=== Text section ===

Behind the Curtain: Industry Cost Shift Calculation Revealed

Recently I wrote about the September 2009 Health Affairs paper by Dobson et al. “How A New ‘Public Plan’ Could Affect Hospitals’ Finances And Private Insurance Premiums.” In that paper the authors assumed that hospitals would shift 50% of reductions in payment from public payers to private ones. Their conclusion that private premiums would skyrocket follows necessarily from this assumption. It turns out the 50% assumption rests on 14 year-old analysis of 18 year-old data. In this post I follow the paper trail back to the source document.

As support for the 50% cost shifting assumption, Dobson et al. cite the March 2009 Lewin report by Sheils titled The Health Benefits Simulation Model (HBSM): Methodology and Assumptions. End note 7 of Dobson et al. reads, “Sheils estimates the cost shift at 40 percent, which is roughly consistent with our assumption.” By “roughly” the authors mean that 50% is roughly 40% (a mere 25% difference).

=== Data shown ===

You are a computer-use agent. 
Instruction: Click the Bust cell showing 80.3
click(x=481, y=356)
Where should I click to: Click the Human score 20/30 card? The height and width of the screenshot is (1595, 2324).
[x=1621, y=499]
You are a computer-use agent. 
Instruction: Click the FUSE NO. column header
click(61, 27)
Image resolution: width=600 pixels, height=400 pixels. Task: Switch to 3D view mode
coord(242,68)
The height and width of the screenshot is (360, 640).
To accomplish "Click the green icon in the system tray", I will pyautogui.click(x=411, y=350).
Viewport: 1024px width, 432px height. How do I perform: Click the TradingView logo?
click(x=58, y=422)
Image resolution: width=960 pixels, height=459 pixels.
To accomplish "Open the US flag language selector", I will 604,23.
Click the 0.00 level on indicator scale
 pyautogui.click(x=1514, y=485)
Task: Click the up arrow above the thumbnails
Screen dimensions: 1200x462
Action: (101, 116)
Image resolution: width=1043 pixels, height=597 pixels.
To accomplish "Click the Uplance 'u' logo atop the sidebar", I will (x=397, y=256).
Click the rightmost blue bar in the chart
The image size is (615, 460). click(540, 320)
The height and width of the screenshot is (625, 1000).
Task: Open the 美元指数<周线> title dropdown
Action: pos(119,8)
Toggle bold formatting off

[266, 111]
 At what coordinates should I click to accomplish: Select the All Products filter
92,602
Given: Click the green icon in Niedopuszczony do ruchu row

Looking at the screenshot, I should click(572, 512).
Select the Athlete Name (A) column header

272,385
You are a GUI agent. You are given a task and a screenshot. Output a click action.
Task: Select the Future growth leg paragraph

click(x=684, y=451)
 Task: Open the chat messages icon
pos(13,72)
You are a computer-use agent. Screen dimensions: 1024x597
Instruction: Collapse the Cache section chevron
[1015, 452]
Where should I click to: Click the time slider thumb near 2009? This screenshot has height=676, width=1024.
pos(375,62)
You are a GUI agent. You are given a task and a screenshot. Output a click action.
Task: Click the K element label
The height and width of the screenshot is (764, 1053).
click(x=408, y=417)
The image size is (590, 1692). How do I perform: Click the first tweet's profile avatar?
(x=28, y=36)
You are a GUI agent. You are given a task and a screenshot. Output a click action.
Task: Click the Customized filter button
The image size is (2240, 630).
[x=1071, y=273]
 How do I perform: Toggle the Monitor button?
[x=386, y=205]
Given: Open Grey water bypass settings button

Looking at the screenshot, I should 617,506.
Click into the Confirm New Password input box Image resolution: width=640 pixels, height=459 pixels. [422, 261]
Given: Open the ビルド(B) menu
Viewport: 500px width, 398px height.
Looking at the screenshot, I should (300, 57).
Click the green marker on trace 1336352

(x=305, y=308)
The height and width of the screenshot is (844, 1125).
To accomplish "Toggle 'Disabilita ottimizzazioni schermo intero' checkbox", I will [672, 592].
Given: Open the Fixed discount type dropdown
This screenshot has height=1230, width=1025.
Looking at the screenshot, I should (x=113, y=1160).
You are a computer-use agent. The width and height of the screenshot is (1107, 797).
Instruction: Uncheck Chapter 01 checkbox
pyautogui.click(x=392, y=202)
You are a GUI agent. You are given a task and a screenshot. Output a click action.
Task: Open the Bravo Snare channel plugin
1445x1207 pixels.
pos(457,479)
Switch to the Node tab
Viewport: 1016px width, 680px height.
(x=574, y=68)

===

## Questions
[A] Reproduce the cost shift post starting with "Behind the Curtain: Industry" and going on through "the source document.", substituting "premise" for "assumption".
[B] Proceed with the hospital cost shift post from the point where its text stops.
None of the data matters here.

## Expected outputs
[A]
Behind the Curtain: Industry Cost Shift Calculation Revealed

Recently I wrote about the September 2009 Health Affairs paper by Dobson et al. “How A New ‘Public Plan’ Could Affect Hospitals’ Finances And Private Insurance Premiums.” In that paper the authors assumed that hospitals would shift 50% of reductions in payment from public payers to private ones. Their conclusion that private premiums would skyrocket follows necessarily from this premise. It turns out the 50% premise rests on 14 year-old analysis of 18 year-old data. In this post I follow the paper trail back to the source document.

[B]
In the HBSM report Sheils justifies the 40% cost shift assumption as follows, “Our own analysis of hospital data indicates that about 40 percent of the increase in hospital payment shortfalls (i.e., revenues minus costs) in public programs were passed-on to private-payers in the form of the cost shift during the years studied.” A footnote indicates that their “own analysis” is that provided in a December 1995 report and “years studied” means 1991-1992. The 1995 report referenced is one by Sheils and Claxton titled “Potential Cost Shifting Under Proposed Funding Reductions for Medicare and Medicaid: The Budget Reconciliation Act of 1995.”

If the 1995 Sheils and Claxton paper is online I couldn’t find it. But I am a curious fellow with urgent questions. What analysis in 1995 revealed a 40% cost shift? Why is the document so hard to find, yet so frequently cited (18 hits in a Google search of the title, many to documents written or testimony given within the past few years)? Could I get my hands on this old study? And what would I find when I pulled back the curtain?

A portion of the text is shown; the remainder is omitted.